Questi strati hanno restituito altre porzioni del carico della nave rimasto incastrato tra le ordinate (anfora africana Ia: Z559, anfora di Forlimpopoli: Z573, terra sigillata africana A e D).
Si sottolinea che lo scavo dei settori situati a NE del relitto della nave D (area 5, settori 4, 9, 10: us 5255, 5303, 5305, 5253, 5276, 5407) ha individuato, nei livelli più profondi raggiunti, un deposito di anfore da trasporto pressoché integre, già allora interpretato come parte di un carico “affondato nel canale e disperso dalle correnti”: le tipologie di questi contenitori sono riconducibili in toto a quelle presenti nel carico della nave A, ossia anfore Gauloise 4, di Spello, di Forlimpopoli e Dressel 20. Questi dati forniscono l’immagine di un contesto estremamente articolato, risultato dall’iterazione e sovrapposizione di più fenomeni, dall’azione di correnti di differente intensità all’apporto di elementi per eventi più casuali.
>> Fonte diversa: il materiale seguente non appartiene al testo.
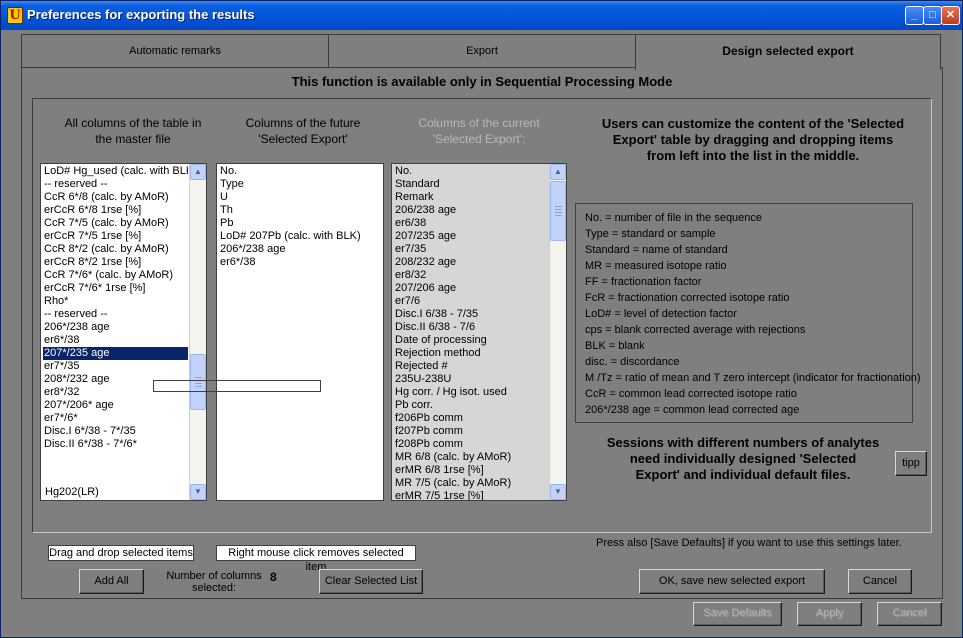 Image resolution: width=963 pixels, height=638 pixels. Describe the element at coordinates (471, 198) in the screenshot. I see `list-item: Remark` at that location.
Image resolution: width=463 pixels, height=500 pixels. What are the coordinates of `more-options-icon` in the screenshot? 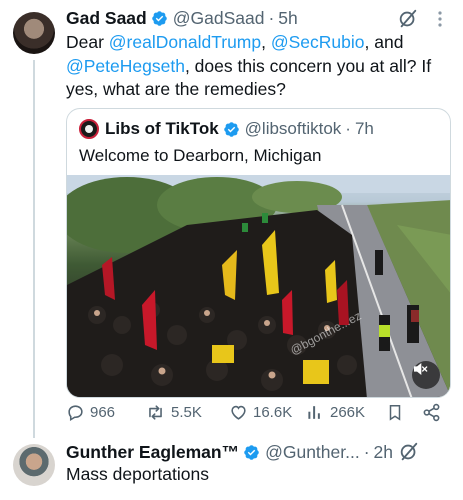 It's located at (440, 19).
L’analisi dell’insieme dei reperti, in particolare di quelli conservati integralmente, e la presenza di fasciame e di altre parti lignee che al momento non furono analizzate nella loro essenza, spingono ad ipotizzare che questo contesto fosse
parte del carico della nave A, spostato dalle correnti poco più a ovest, al di fuori del relitto, in prossimità della navi D ed I.
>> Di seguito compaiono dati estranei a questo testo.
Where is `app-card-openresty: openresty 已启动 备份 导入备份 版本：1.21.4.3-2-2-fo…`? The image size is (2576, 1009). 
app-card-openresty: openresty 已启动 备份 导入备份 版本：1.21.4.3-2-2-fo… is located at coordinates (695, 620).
Fase Vb. Successivi eventi alluvionali.
Una successiva e più sostenuta attività fluviale ha poi provocato il deposito di sabbie a granulometria fine e media (6073, 6081, 6082) interpretabili come un momento di maggiore intensità della corrente piuttosto che come una vera e propria alluvione. Le correnti hanno trascinato o spostato, forse da breve distanza, alcuni oggetti spesso interi che durante il dislocamento sono rimasti “intrappolati” nelle maglie delle ordinate della nave A ancora emergenti: infatti anfore (Spello: Z532, Z563; Almagro 51c: Z533; Empoli: Z544; Gauloise 4: Z547, Z548, Z556; africana classica: Z571), oggetti d’uso comune (tegame: Z546; brocchette: Z549, Z550, Z554; bottiglia: Z555), monete (Z552, Z553) e addirittura un bauletto in legno (Z522) sono stati rinvenuti negli interstizi delle ordinate a volte proprio al di sopra di quel fogliame a cui si è accennato in precedenza. I materiali, ma soprattutto le monete contenute all’interno del bauletto (Z522), sono databili intorno alla metà del III secolo d.C.: è probabile quindi che oggetti pertinenti ad altre imbarcazioni più recenti di qualche decennio si siano mescolati alla parte più superficiale del carico della nave A, smosso dalla dinamica della corrente.